TASK
Transcribe every line of the listing below without any deviation.

[INFORMATION SHOWN — start]

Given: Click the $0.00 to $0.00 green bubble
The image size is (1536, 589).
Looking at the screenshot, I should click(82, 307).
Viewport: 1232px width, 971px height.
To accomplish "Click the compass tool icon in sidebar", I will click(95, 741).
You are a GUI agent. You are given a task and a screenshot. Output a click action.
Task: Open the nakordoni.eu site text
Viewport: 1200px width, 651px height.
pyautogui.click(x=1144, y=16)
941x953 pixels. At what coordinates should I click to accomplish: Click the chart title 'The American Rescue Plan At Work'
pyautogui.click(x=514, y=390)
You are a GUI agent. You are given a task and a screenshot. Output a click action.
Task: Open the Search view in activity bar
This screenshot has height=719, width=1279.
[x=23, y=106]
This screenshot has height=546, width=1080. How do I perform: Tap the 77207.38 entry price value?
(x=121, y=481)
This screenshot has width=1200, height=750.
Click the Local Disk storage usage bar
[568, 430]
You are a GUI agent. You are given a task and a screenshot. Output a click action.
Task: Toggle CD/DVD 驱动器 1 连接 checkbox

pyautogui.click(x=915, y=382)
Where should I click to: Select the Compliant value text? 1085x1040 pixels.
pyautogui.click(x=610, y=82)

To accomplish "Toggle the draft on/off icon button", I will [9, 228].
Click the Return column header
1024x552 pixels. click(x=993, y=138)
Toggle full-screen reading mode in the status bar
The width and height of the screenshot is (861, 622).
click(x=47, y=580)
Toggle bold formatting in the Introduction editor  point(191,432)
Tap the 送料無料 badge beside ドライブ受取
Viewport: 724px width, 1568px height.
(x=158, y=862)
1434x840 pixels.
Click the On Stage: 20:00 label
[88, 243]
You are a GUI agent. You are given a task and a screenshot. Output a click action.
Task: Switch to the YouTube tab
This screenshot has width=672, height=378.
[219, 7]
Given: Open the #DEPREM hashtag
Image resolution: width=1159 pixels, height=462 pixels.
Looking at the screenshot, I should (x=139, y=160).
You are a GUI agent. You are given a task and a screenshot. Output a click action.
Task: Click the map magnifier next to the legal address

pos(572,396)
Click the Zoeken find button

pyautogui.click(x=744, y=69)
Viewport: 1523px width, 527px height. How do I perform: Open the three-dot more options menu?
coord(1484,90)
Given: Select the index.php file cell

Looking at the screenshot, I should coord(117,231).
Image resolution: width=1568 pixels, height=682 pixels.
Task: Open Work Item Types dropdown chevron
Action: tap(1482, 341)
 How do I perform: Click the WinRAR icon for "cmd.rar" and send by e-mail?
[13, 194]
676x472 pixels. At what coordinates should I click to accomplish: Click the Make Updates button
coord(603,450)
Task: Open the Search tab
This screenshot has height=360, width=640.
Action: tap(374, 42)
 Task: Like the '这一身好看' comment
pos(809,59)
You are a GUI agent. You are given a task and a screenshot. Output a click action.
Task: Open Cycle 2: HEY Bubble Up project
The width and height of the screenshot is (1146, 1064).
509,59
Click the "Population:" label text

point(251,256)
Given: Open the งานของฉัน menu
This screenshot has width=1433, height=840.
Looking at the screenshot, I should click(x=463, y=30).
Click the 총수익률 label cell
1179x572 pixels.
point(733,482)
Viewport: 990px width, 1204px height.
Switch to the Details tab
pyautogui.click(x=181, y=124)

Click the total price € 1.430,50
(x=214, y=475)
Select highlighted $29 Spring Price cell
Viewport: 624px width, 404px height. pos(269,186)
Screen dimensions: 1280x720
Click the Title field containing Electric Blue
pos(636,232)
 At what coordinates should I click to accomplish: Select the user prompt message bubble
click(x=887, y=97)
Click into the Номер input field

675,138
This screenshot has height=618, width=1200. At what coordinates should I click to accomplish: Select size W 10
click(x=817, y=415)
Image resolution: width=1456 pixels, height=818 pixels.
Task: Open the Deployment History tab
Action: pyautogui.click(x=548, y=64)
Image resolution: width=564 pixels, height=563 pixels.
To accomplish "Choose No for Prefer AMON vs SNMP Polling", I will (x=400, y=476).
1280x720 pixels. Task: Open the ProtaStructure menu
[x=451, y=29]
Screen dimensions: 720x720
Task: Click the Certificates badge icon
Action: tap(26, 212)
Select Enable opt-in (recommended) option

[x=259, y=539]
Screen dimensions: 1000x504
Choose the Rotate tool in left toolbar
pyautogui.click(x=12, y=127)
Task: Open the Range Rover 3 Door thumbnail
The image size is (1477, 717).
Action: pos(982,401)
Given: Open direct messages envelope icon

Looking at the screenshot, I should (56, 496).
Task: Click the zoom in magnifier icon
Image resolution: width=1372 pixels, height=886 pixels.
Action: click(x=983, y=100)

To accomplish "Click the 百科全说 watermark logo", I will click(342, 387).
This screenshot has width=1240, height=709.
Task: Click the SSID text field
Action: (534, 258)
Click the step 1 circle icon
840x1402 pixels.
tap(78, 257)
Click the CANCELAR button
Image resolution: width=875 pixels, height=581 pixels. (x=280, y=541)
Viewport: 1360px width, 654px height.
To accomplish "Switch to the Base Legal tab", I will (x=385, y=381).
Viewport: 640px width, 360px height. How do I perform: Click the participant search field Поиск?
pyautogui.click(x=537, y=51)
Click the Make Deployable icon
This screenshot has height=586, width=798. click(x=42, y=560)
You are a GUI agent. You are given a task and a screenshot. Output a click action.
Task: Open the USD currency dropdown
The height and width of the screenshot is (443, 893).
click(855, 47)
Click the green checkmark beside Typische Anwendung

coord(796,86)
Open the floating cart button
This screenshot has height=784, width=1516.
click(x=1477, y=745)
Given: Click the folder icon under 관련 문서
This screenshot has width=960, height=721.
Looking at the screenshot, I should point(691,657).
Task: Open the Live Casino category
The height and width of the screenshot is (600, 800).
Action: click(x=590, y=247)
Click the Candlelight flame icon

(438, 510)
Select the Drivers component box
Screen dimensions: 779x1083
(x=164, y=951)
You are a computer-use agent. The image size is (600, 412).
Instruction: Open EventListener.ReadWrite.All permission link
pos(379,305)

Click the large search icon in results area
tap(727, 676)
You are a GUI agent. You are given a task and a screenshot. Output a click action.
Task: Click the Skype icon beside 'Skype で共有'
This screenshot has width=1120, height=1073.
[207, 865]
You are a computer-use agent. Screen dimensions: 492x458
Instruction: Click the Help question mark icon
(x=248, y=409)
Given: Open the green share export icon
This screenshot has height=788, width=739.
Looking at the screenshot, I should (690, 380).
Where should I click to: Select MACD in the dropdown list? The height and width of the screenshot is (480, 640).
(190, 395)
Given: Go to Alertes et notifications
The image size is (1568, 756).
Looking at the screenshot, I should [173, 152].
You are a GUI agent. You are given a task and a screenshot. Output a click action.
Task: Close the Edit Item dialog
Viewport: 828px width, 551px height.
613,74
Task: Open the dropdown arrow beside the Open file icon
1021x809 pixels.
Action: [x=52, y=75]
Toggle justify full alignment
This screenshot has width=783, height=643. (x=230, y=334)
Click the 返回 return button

[INFORMATION SHOWN — finish]

ANSWER SPACE
Given: Click the $0.00 to $0.00 green bubble
The image size is (1536, 589).
Looking at the screenshot, I should click(82, 307).
Viewport: 1232px width, 971px height.
To accomplish "Click the compass tool icon in sidebar", I will click(95, 741).
You are a GUI agent. You are given a task and a screenshot. Output a click action.
Task: Open the nakordoni.eu site text
Viewport: 1200px width, 651px height.
pyautogui.click(x=1144, y=16)
941x953 pixels. At what coordinates should I click to accomplish: Click the chart title 'The American Rescue Plan At Work'
pyautogui.click(x=514, y=390)
You are a GUI agent. You are given a task and a screenshot. Output a click action.
Task: Open the Search view in activity bar
This screenshot has height=719, width=1279.
[x=23, y=106]
This screenshot has height=546, width=1080. How do I perform: Tap the 77207.38 entry price value?
(x=121, y=481)
This screenshot has width=1200, height=750.
Click the Local Disk storage usage bar
[568, 430]
You are a GUI agent. You are given a task and a screenshot. Output a click action.
Task: Toggle CD/DVD 驱动器 1 连接 checkbox

pyautogui.click(x=915, y=382)
Where should I click to: Select the Compliant value text? 1085x1040 pixels.
pyautogui.click(x=610, y=82)

To accomplish "Toggle the draft on/off icon button", I will [9, 228].
Click the Return column header
1024x552 pixels. click(x=993, y=138)
Toggle full-screen reading mode in the status bar
The width and height of the screenshot is (861, 622).
click(x=47, y=580)
Toggle bold formatting in the Introduction editor  point(191,432)
Tap the 送料無料 badge beside ドライブ受取
Viewport: 724px width, 1568px height.
(x=158, y=862)
1434x840 pixels.
Click the On Stage: 20:00 label
[88, 243]
You are a GUI agent. You are given a task and a screenshot. Output a click action.
Task: Switch to the YouTube tab
This screenshot has width=672, height=378.
[219, 7]
Given: Open the #DEPREM hashtag
Image resolution: width=1159 pixels, height=462 pixels.
Looking at the screenshot, I should (x=139, y=160).
You are a GUI agent. You are given a task and a screenshot. Output a click action.
Task: Click the map magnifier next to the legal address

pos(572,396)
Click the Zoeken find button

pyautogui.click(x=744, y=69)
Viewport: 1523px width, 527px height. How do I perform: Open the three-dot more options menu?
coord(1484,90)
Given: Select the index.php file cell

Looking at the screenshot, I should coord(117,231).
Image resolution: width=1568 pixels, height=682 pixels.
Task: Open Work Item Types dropdown chevron
Action: tap(1482, 341)
 How do I perform: Click the WinRAR icon for "cmd.rar" and send by e-mail?
[13, 194]
676x472 pixels. At what coordinates should I click to accomplish: Click the Make Updates button
coord(603,450)
Task: Open the Search tab
This screenshot has height=360, width=640.
Action: tap(374, 42)
 Task: Like the '这一身好看' comment
pos(809,59)
You are a GUI agent. You are given a task and a screenshot. Output a click action.
Task: Open Cycle 2: HEY Bubble Up project
The width and height of the screenshot is (1146, 1064).
509,59
Click the "Population:" label text

point(251,256)
Given: Open the งานของฉัน menu
This screenshot has width=1433, height=840.
Looking at the screenshot, I should click(x=463, y=30).
Click the 총수익률 label cell
1179x572 pixels.
point(733,482)
Viewport: 990px width, 1204px height.
Switch to the Details tab
pyautogui.click(x=181, y=124)

Click the total price € 1.430,50
(x=214, y=475)
Select highlighted $29 Spring Price cell
Viewport: 624px width, 404px height. pos(269,186)
Screen dimensions: 1280x720
Click the Title field containing Electric Blue
pos(636,232)
 At what coordinates should I click to accomplish: Select the user prompt message bubble
click(x=887, y=97)
Click into the Номер input field

675,138
This screenshot has height=618, width=1200. At what coordinates should I click to accomplish: Select size W 10
click(x=817, y=415)
Image resolution: width=1456 pixels, height=818 pixels.
Task: Open the Deployment History tab
Action: pyautogui.click(x=548, y=64)
Image resolution: width=564 pixels, height=563 pixels.
To accomplish "Choose No for Prefer AMON vs SNMP Polling", I will (x=400, y=476).
1280x720 pixels. Task: Open the ProtaStructure menu
[x=451, y=29]
Screen dimensions: 720x720
Task: Click the Certificates badge icon
Action: tap(26, 212)
Select Enable opt-in (recommended) option

[x=259, y=539]
Screen dimensions: 1000x504
Choose the Rotate tool in left toolbar
pyautogui.click(x=12, y=127)
Task: Open the Range Rover 3 Door thumbnail
The image size is (1477, 717).
Action: pos(982,401)
Given: Open direct messages envelope icon

Looking at the screenshot, I should (56, 496).
Task: Click the zoom in magnifier icon
Image resolution: width=1372 pixels, height=886 pixels.
Action: click(x=983, y=100)

To accomplish "Click the 百科全说 watermark logo", I will click(342, 387).
This screenshot has width=1240, height=709.
Task: Click the SSID text field
Action: (534, 258)
Click the step 1 circle icon
840x1402 pixels.
tap(78, 257)
Click the CANCELAR button
Image resolution: width=875 pixels, height=581 pixels. (x=280, y=541)
Viewport: 1360px width, 654px height.
To accomplish "Switch to the Base Legal tab", I will (x=385, y=381).
Viewport: 640px width, 360px height. How do I perform: Click the participant search field Поиск?
pyautogui.click(x=537, y=51)
Click the Make Deployable icon
This screenshot has height=586, width=798. click(x=42, y=560)
You are a GUI agent. You are given a task and a screenshot. Output a click action.
Task: Open the USD currency dropdown
The height and width of the screenshot is (443, 893).
click(855, 47)
Click the green checkmark beside Typische Anwendung

coord(796,86)
Open the floating cart button
This screenshot has height=784, width=1516.
click(x=1477, y=745)
Given: Click the folder icon under 관련 문서
This screenshot has width=960, height=721.
Looking at the screenshot, I should point(691,657).
Task: Open the Live Casino category
The height and width of the screenshot is (600, 800).
Action: click(x=590, y=247)
Click the Candlelight flame icon

(438, 510)
Select the Drivers component box
Screen dimensions: 779x1083
(x=164, y=951)
You are a computer-use agent. The image size is (600, 412).
Instruction: Open EventListener.ReadWrite.All permission link
pos(379,305)

Click the large search icon in results area
tap(727, 676)
You are a GUI agent. You are given a task and a screenshot. Output a click action.
Task: Click the Skype icon beside 'Skype で共有'
This screenshot has width=1120, height=1073.
[207, 865]
You are a computer-use agent. Screen dimensions: 492x458
Instruction: Click the Help question mark icon
(x=248, y=409)
Given: Open the green share export icon
This screenshot has height=788, width=739.
Looking at the screenshot, I should (690, 380).
Where should I click to: Select MACD in the dropdown list? The height and width of the screenshot is (480, 640).
(190, 395)
Given: Go to Alertes et notifications
The image size is (1568, 756).
Looking at the screenshot, I should [173, 152].
You are a GUI agent. You are given a task and a screenshot. Output a click action.
Task: Close the Edit Item dialog
Viewport: 828px width, 551px height.
613,74
Task: Open the dropdown arrow beside the Open file icon
1021x809 pixels.
Action: [x=52, y=75]
Toggle justify full alignment
This screenshot has width=783, height=643. (x=230, y=334)
Click the 返回 return button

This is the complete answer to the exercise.